"La mirada" de Emilio Aparicio Díaz

11.11.2020

"El rostro de un hombre me prohíbe matar" (Gianni Vattimo)

No te preocupes, José, por lo que pueda estar pensando Jacinto. No es miedo ni cobardía lo que siente que te ha movido a permanecer allí, junto a él, en ese hueco de tierra calcinada por el fuego de mortero, que os sirve ahora a ambos de trinchera. Lo sé, porque tú tampoco piensas eso sobre él. Es algo mucho más complejo de explicar. Jacinto ha dejado de ser en un instante un enemigo para ti, y tú para él, justo al encontraros frente a frente: la mirada del uno en el otro, una mirada que explica la razón por la que de forma abrupta, casi sin percataros, envaináis al tiempo vuestros fusiles sobre la tierra, el metal en el polvo, reflejando una conciencia que se vence a sí misma -tan cercada como estaba de furia, después de más de diez horas matando-, desde el cese instantáneo de la ira y la locura en vuestros rostros.
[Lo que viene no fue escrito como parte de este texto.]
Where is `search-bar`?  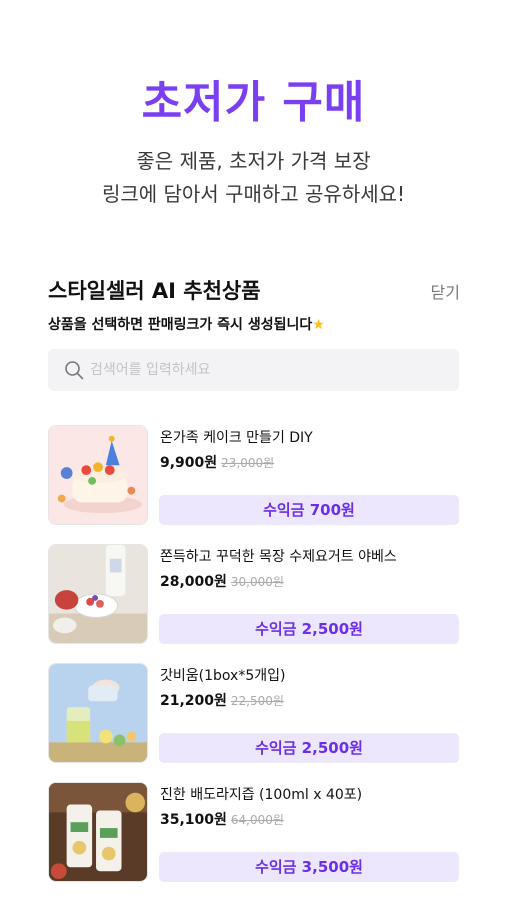
search-bar is located at coordinates (254, 370).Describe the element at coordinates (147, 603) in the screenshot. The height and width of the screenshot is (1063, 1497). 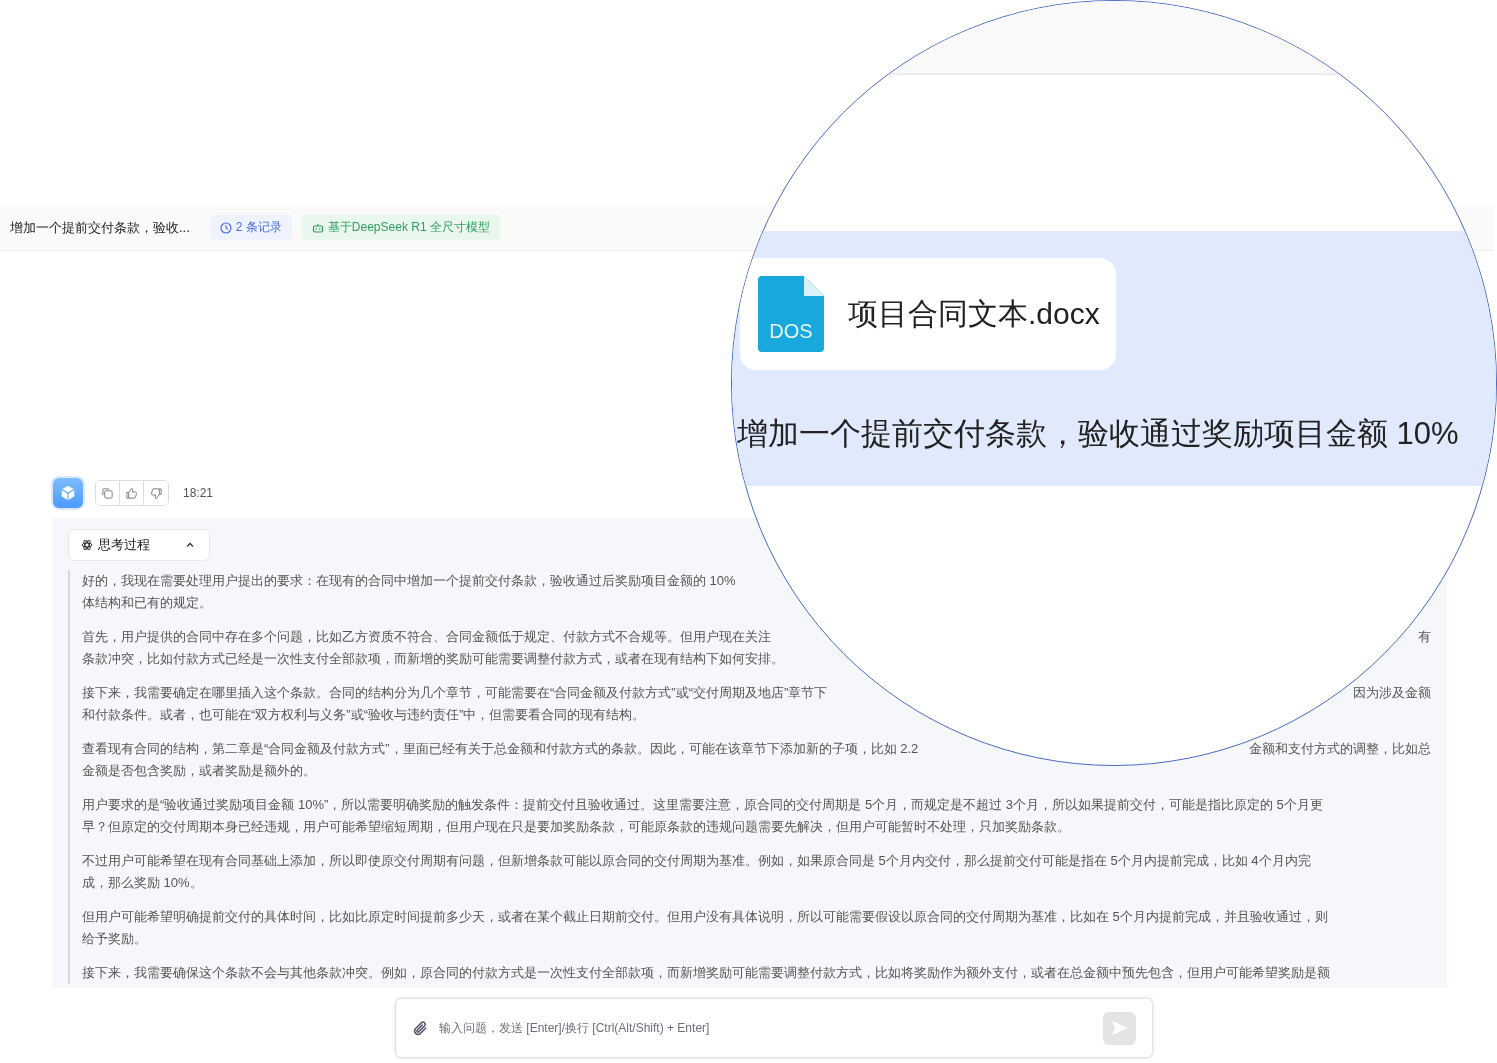
I see `thought-text: 体结构和已有的规定。` at that location.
Porque imposible parecía ponerle remedio a la elección de matar o morir, y resulta que tan solo consistía en detener en el tiempo la mirada de otro hombre, de sostenerla, fijos tus ojos, José, en los ojos de Jacinto, pero dejando de calcular el odio pasado en sus rojeces, la negrura desde el centro invadiendo las orillas, su frialdad de noche y humo elevándose. Y tú, Jacinto, mirando a José, pero sin la mirada escrutadora y el recelo de antes; sin detener tu aliento para acertar un disparo, a lo lejos, en el centro de una sombra innominada. Y la calma, José, la calma: saberte seguro al fin, al abrigo de otro hombre, en medio de esta desolación. Porque Jacinto comprende, como tú, que la sangre de un hombre calienta, si no se desperdicia sin sentido: dos cuerpos juntos, arracimados, amparándose el uno en el otro, protegiéndose del frío intenso de la noche, a resguardo del exterior, donde aún sigue la batalla y los hombres todavía no han sido convencidos, como vosotros, de que esto debe parar, de que existe un modo de pararlo. Tus ojos, José, en los ojos de Jacinto, vigilantes, de su parte de luz que le roba la noche.
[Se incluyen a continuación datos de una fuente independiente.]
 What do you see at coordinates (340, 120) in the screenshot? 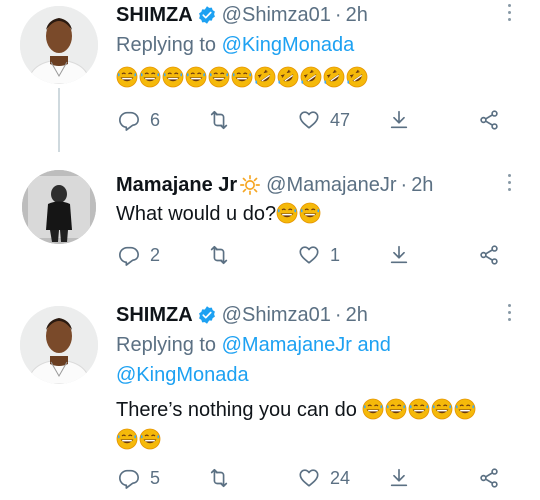
I see `like-count: 47` at bounding box center [340, 120]. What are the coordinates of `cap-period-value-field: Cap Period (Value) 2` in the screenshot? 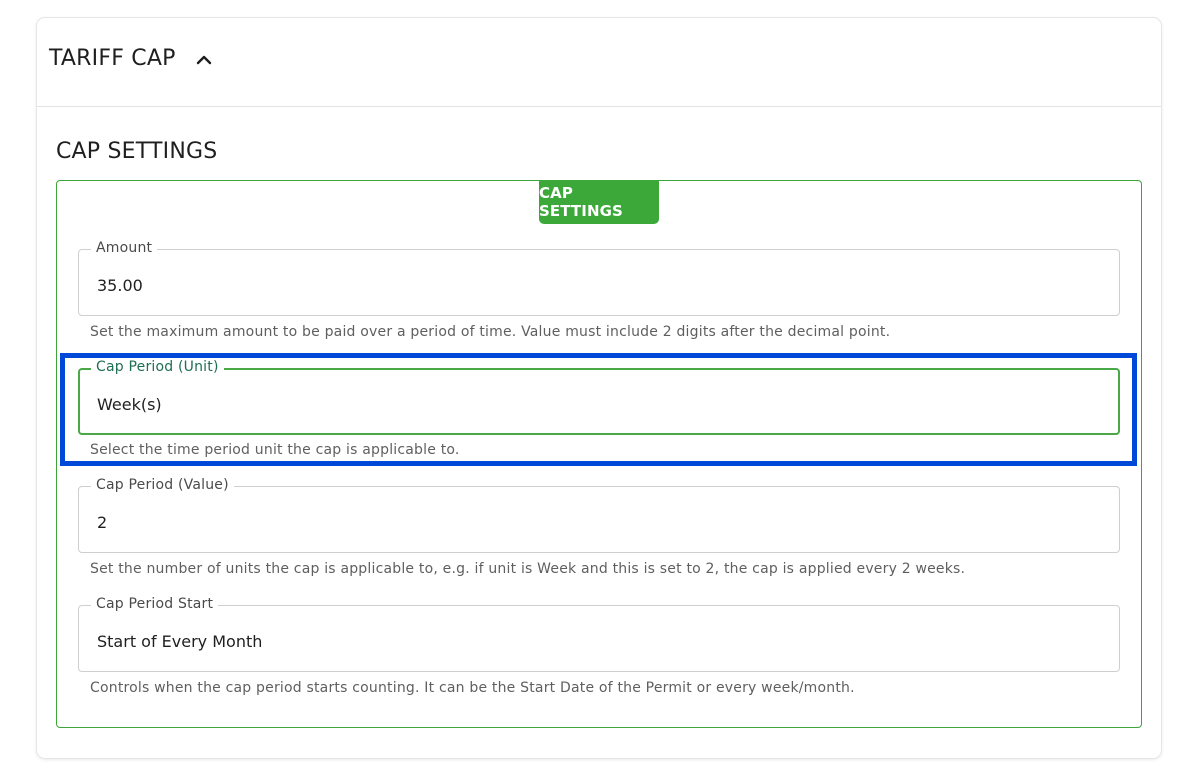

Pero aquí estáis, libres y serenos, con la intención de volver a vuestro hogar, comprendiendo de súbito que todo ha terminado, aunque los otros insistan en vincular su existencia, una y otra vez a la muerte. Esperáis, callados, pero no distantes, sumidos en ese silencio que exige la situación, pero a sabiendas que ya no os creéis enemigos, ni siquiera indiferentes. Solos, pero juntos ahora, mientras confiáis que las tinieblas camuflen vuestros cuerpos; mientras aguardáis que el tiempo fluya de nuevo del pasado, que congregue vuestra sangre derramada y que siga el rastro de su propio calor hasta vosotros, para que podáis volver al movimiento que representa la vida, esa llama que no cesa de arder en vuestros cuerpos, mientras permanece su instinto refractario a la muerte.
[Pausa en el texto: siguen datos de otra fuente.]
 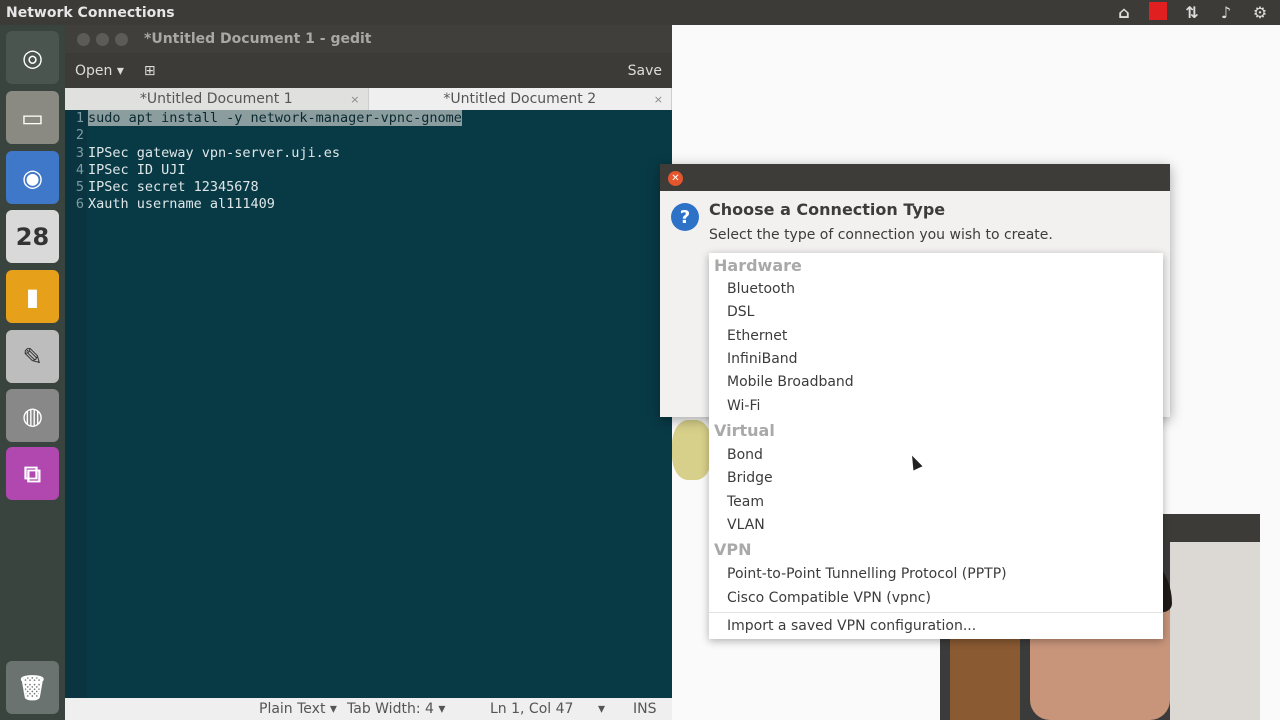 I want to click on menu-item-team: Team, so click(x=746, y=502).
Aguardad al día, a luz, tras la noche llena; aguantad el frío, que ya queda poco: seguid porfiando por la vida hasta el final: en el barro, en la sangre y la lluvia de metralla desde el cielo, sin sentido ya, en vuestra carne inmarcesible. Seguid tendidos, así, juntos, con la mirada abierta, franca, inmensamente libre, de un hombre en la mirada de otro hombre. Seguid ese rastro de aliento, ese mínimo de luz en las pupilas, con la mirada fija en la espesura de otros ojos, como si no fuera más real vuestra muerte postrera, que la de aquellos que siguen viviendo para la muerte.